◆ What to do
In the data below, begin at the line with "Task: Like the post with the heart icon" and stop after the line with "Click the delete layer trash icon"; output those lines exactly and no pictures.
=====
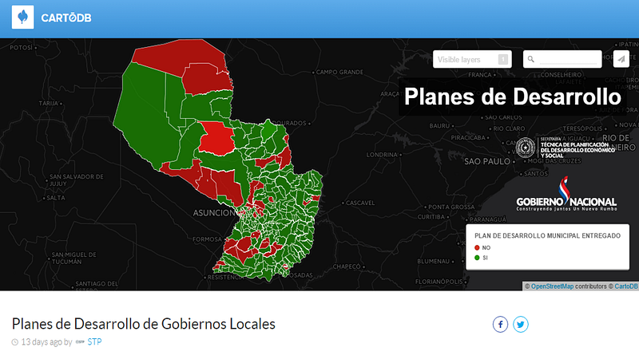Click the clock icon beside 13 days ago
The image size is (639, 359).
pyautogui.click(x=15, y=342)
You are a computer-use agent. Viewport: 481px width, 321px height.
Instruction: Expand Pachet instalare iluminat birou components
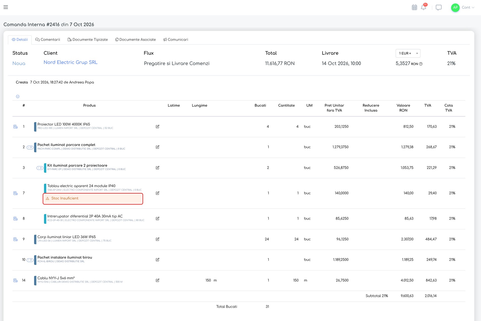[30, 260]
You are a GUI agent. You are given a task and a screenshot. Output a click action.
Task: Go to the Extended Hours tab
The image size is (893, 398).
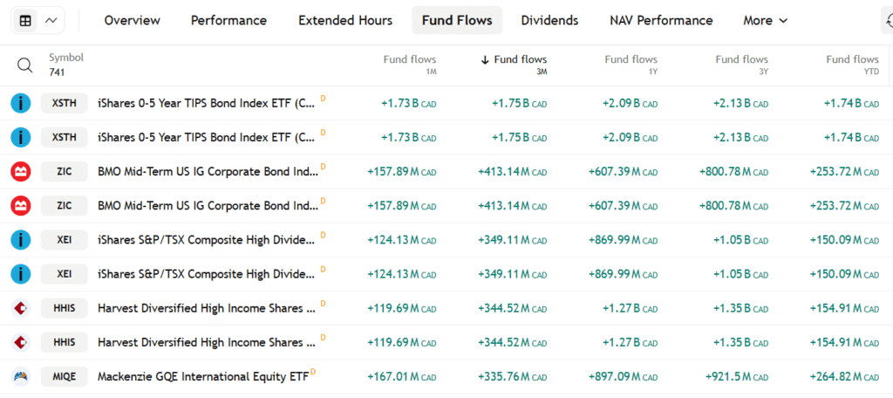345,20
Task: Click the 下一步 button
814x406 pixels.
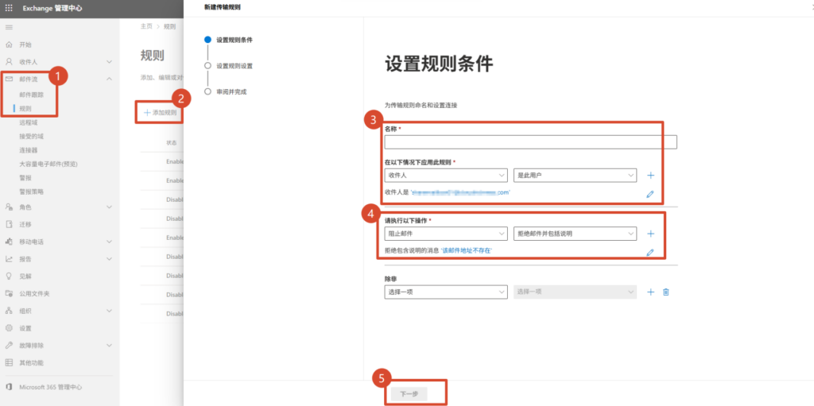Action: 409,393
=====
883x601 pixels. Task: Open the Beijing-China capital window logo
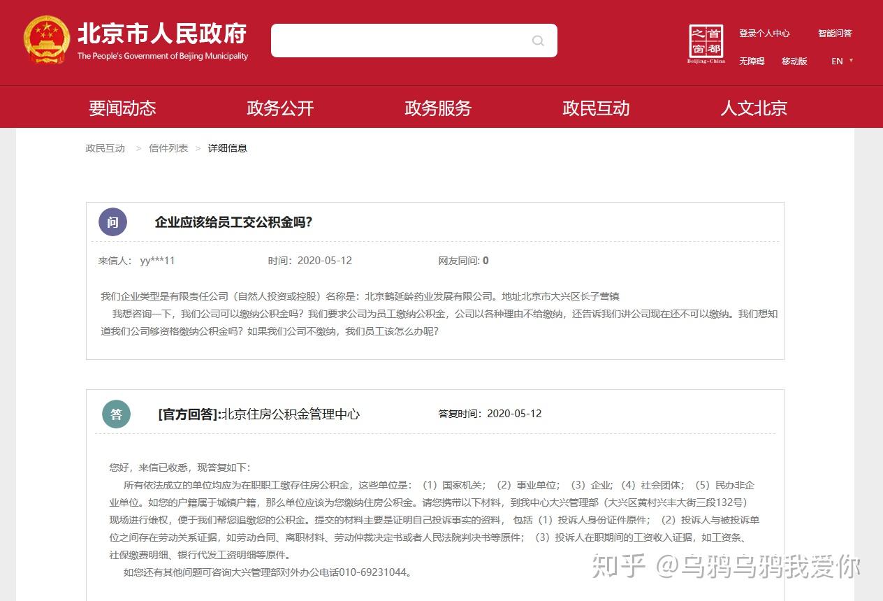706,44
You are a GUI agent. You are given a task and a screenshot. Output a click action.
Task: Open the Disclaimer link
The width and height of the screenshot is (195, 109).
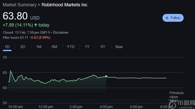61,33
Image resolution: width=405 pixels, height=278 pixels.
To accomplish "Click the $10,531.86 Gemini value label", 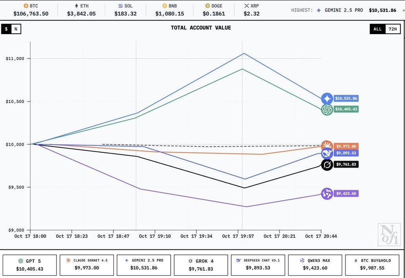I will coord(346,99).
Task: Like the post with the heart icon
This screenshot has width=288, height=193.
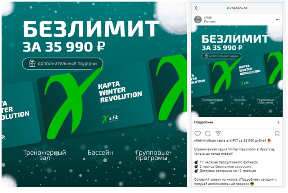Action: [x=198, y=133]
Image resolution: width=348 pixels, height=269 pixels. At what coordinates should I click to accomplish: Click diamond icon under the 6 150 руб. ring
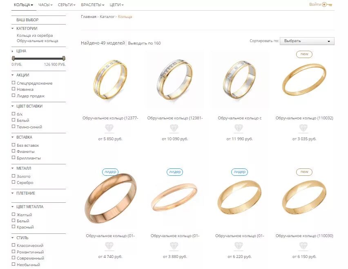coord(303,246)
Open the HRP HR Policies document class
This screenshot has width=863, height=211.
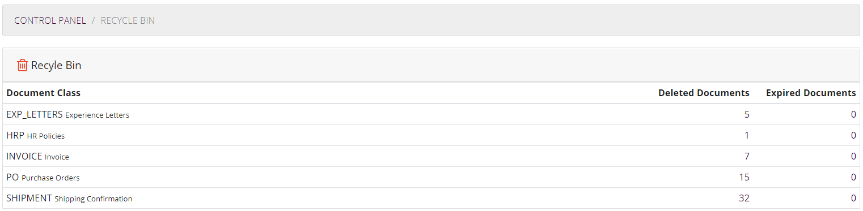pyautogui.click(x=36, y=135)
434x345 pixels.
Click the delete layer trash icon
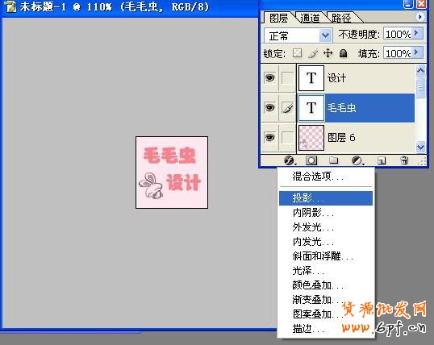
=====
◆ Task solution
Task: Like the post with the heart icon
This screenshot has width=288, height=193.
Action: [x=198, y=133]
Image resolution: width=348 pixels, height=269 pixels. At what coordinates should I click to accomplish: Click diamond icon under the 6 150 руб. ring
coord(303,246)
Open the HRP HR Policies document class
This screenshot has width=863, height=211.
pyautogui.click(x=36, y=135)
434x345 pixels.
Click the delete layer trash icon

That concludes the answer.